Your goal: Rewrite every one of the records below with "coordinates" changed to "location", keeping everything else the same. Omit the pictures from your answer.

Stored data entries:
# # # # #

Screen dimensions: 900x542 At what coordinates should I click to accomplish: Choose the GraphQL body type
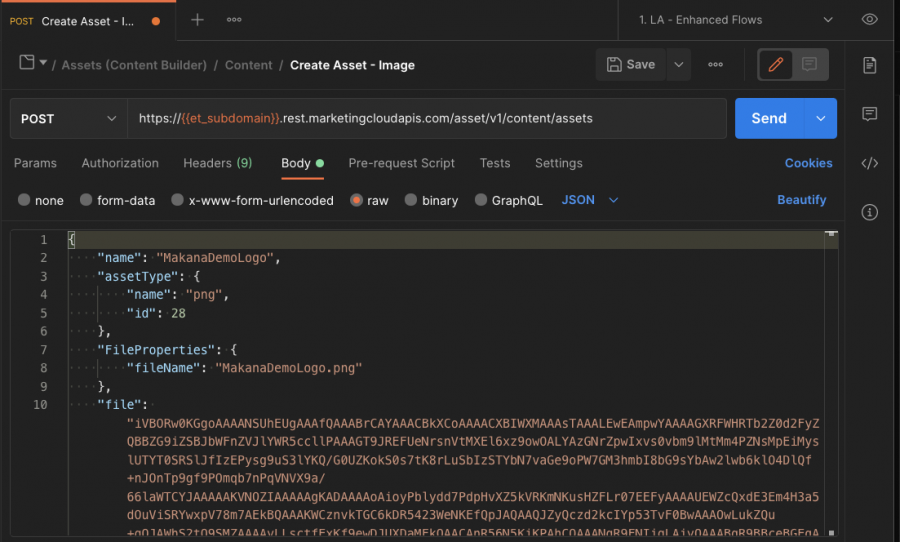coord(509,200)
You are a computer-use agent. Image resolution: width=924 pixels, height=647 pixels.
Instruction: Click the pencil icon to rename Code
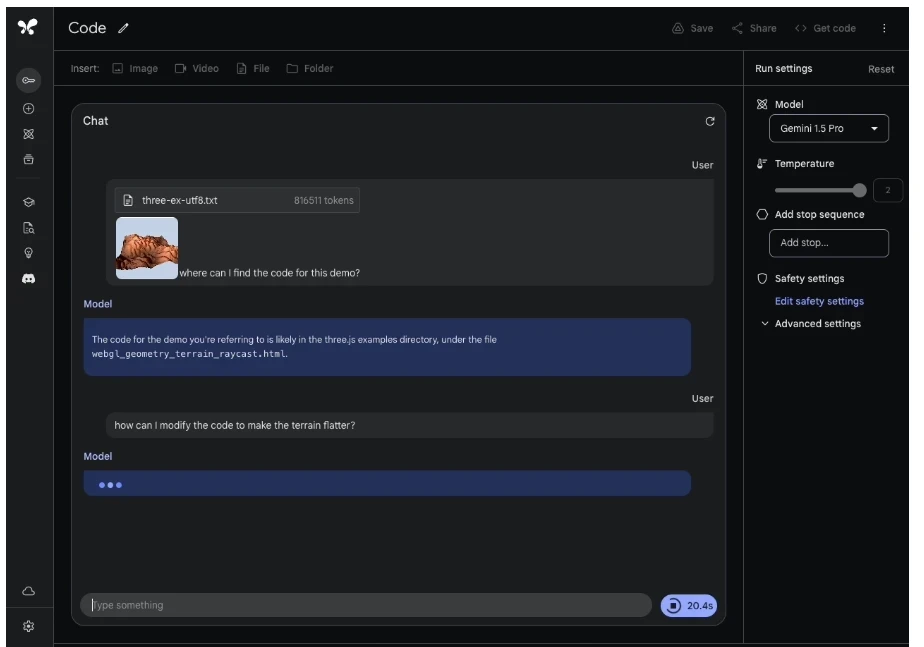click(x=124, y=28)
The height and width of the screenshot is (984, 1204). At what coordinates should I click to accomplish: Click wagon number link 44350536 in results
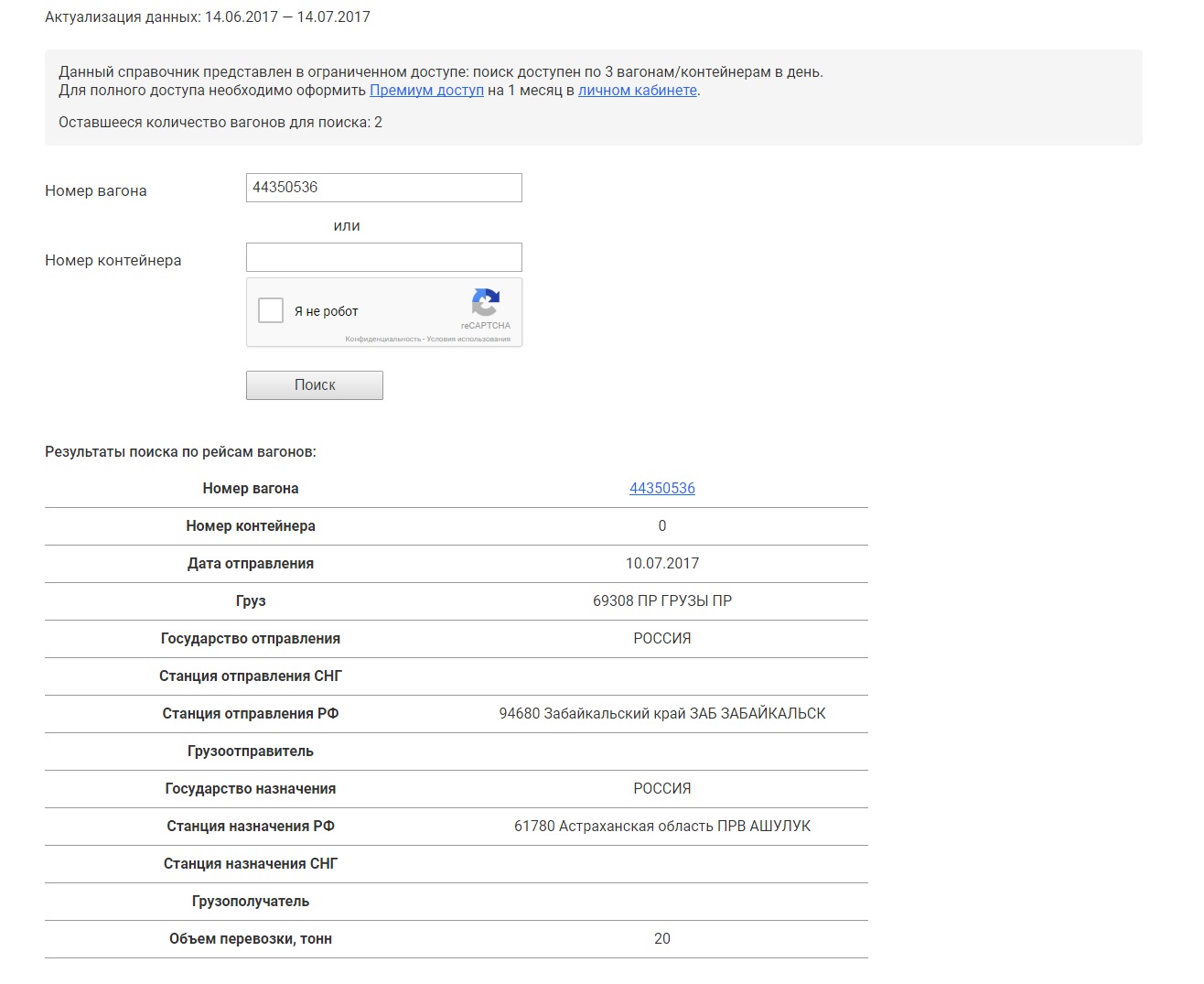pyautogui.click(x=662, y=489)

# # # # #

Complete answer:
Screen dimensions: 900x542 At what location should I click to accomplish: Choose the GraphQL body type
coord(509,200)
You are a computer-use agent. Image resolution: width=924 pixels, height=647 pixels.
Instruction: Click the pencil icon to rename Code
click(x=124, y=28)
The height and width of the screenshot is (984, 1204). At what location should I click to accomplish: Click wagon number link 44350536 in results
pyautogui.click(x=662, y=489)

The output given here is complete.